[R-390] Shortwave Start
William A Kulze
wak9 at cornell.edu
Wed Aug 17 08:05:54 EDT 2011
Even though I grew up around radio, my dad being a ham, and hearing shortwave while still quite young, it wasn't until my late 20's that I got hooked. I found an old radio in the paper, an SX-28A. It still worked and the station I remember standing out for me was Africa Numero Un from Gabon. The music was awesome! It was on 15475 and beamed to NW Africa. I took a globe and laid a string across it, discovering not only that the string extended over California, where I lived at the time, but what a Great Circle was. I found a Panasonic RF-2200 in a pawn shop and from then on every camping trip centered on SWL. First thing I'd do is throw some wire up in the trees and it was the last thing to come down. Australia and New Zealand were favorites. But I think a couple I enjoyed that aren't there anymore, that I can tell, were Papua New Guinea and Tahiti. The Polynesian music (can you see a trend here) was beautiful.
But between that old Hallicrafters and all the old gear my dad had, hollow state had me for life!
Bill W2NVD
-----Original Message-----
On Behalf Of Steve Toth
Subject: [R-390] Shortwave Start
Wow! Does this bring back some old memories! I got hooked on shortwave listening in grade school because one classroom had a big old wooden, floor standing, console radio with AM and shortwave bands. It must have had a loop antenna built into the cabinet. The teacher would sometimes let me listen to the shortwave bands during recess and I got hooked.

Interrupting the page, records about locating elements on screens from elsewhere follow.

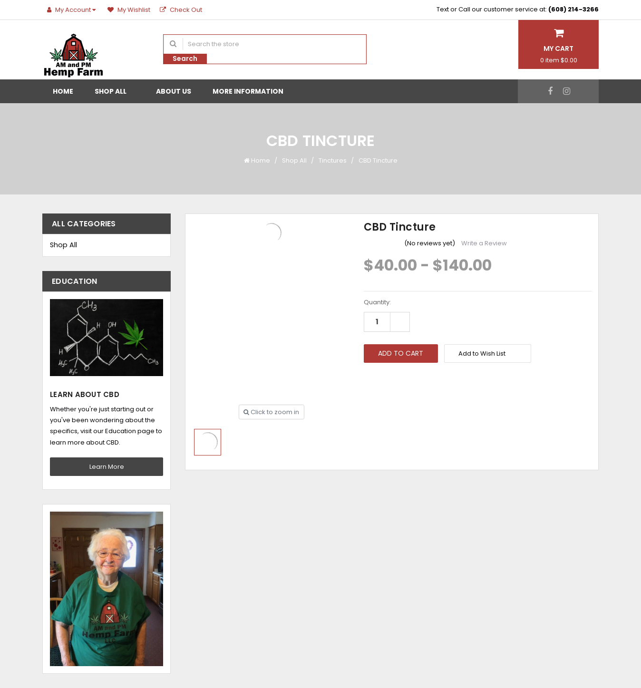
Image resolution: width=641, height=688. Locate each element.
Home (63, 91)
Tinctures (333, 160)
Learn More (106, 466)
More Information (252, 91)
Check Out (181, 9)
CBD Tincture (378, 160)
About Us (173, 91)
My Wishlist (128, 9)
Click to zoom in (271, 412)
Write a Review (484, 243)
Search (185, 58)
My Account (72, 9)
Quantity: (377, 302)
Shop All (115, 91)
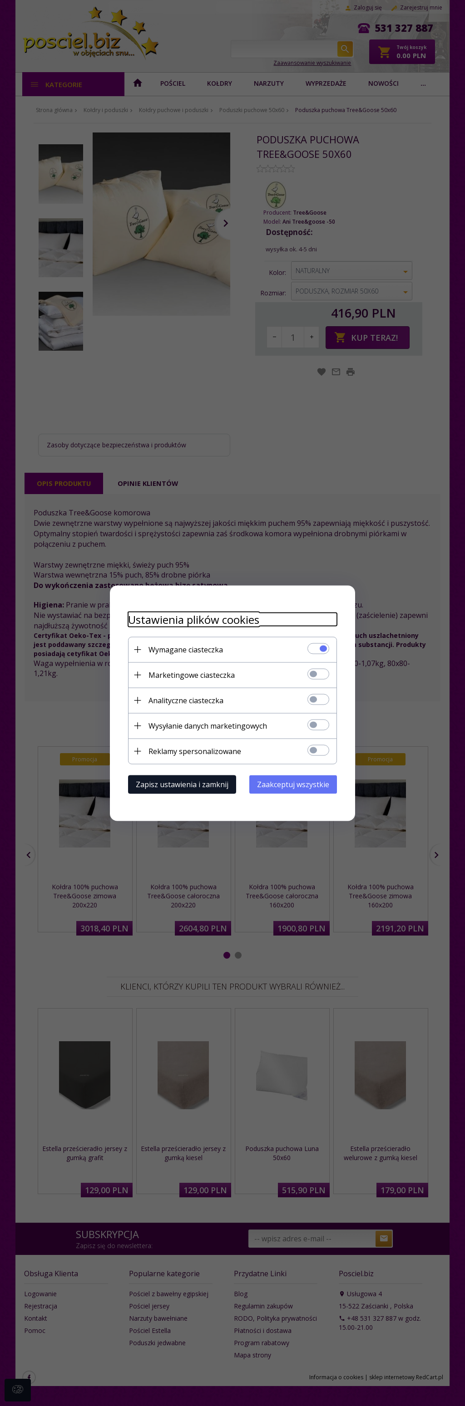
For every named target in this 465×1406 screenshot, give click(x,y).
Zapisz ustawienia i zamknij (182, 784)
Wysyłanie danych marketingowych (207, 725)
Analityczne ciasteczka (185, 700)
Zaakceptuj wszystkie (293, 784)
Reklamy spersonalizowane (194, 751)
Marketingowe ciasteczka (191, 675)
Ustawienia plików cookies (193, 619)
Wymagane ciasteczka (185, 649)
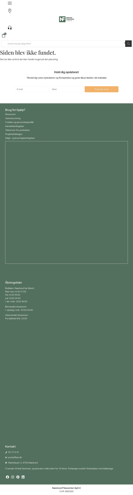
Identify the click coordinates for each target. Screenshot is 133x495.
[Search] (128, 43)
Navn (52, 85)
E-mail (18, 85)
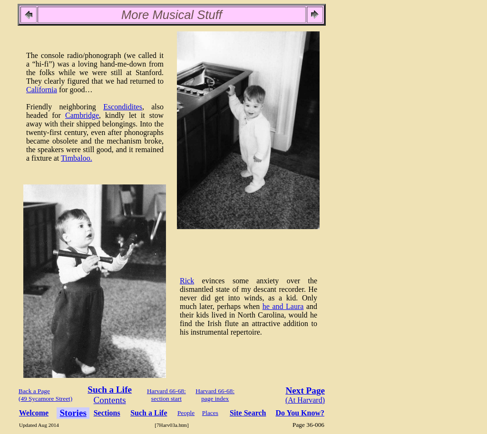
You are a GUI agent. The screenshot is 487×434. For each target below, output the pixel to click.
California (41, 90)
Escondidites (122, 107)
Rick (187, 281)
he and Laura (283, 306)
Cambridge (82, 115)
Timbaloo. (76, 158)
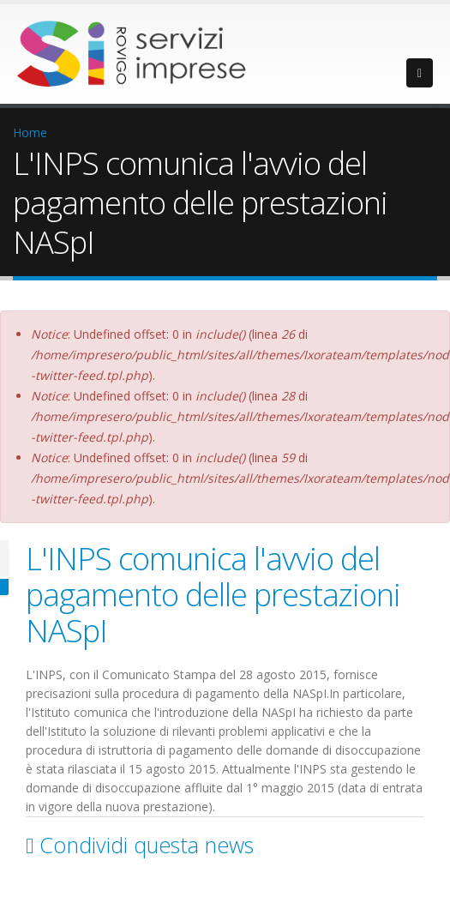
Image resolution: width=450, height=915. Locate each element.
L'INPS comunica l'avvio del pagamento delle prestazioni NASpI (213, 594)
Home (30, 132)
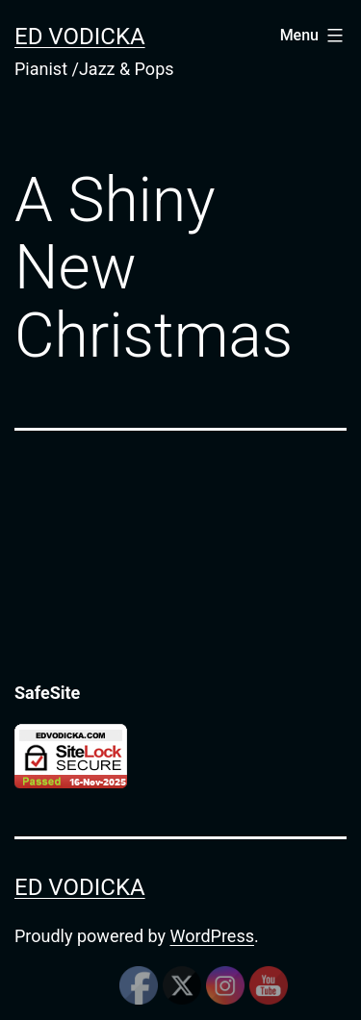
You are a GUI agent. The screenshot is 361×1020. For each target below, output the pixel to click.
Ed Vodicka (79, 36)
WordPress (212, 936)
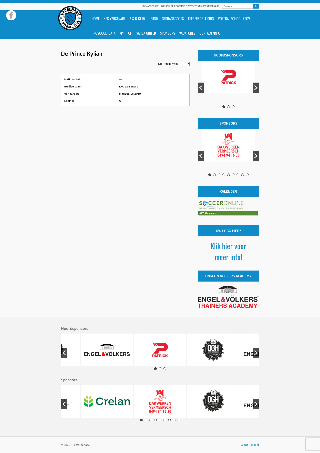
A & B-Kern (137, 18)
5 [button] (228, 174)
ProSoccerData (104, 33)
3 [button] (233, 106)
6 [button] (233, 174)
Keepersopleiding (201, 18)
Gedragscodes (173, 18)
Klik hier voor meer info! (228, 251)
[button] (201, 88)
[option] (228, 83)
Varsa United (146, 33)
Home (96, 18)
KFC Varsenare (150, 6)
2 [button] (228, 106)
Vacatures (187, 33)
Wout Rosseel (250, 445)
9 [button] (247, 174)
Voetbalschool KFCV (234, 18)
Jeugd (153, 18)
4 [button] (223, 174)
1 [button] (223, 106)
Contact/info (209, 33)
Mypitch (126, 33)
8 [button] (242, 174)
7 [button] (238, 174)
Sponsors (167, 33)
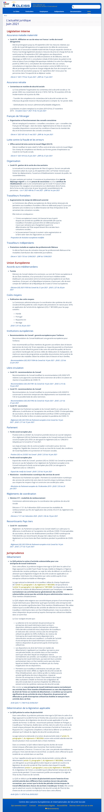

The first receiver I owned was a Hallicrafters S-38E. I saved up for a year so I could get the $60 together to buy it new. It opened up the world with all the old standbys - HCJB in Ecuador, Radio Moscow, the revivalist statons; Radio Cuba, Voice of America, the mysterious "numbers stations", good old WWV and it's foreign equivalents, the russian "woodpecker", etc. I still like to just cruise the bands to see what's there - doesn't seem to be as "target rich" since the internet became popular, but it's still fun.
After that it was my novice license, an HQ129X that I picked up used, a Globe Chief transmitter (used) and various ARC-5 receivers and transmitters (really used) in original condition that I converted, all using wire antennas on 80 and 40 and then "stepping up" to a rotatable one element center loaded aluminum dipole for 15. I still have my original J-38 telegraph key.
Man, what fun that was! Thanks for the stroll down memory lane!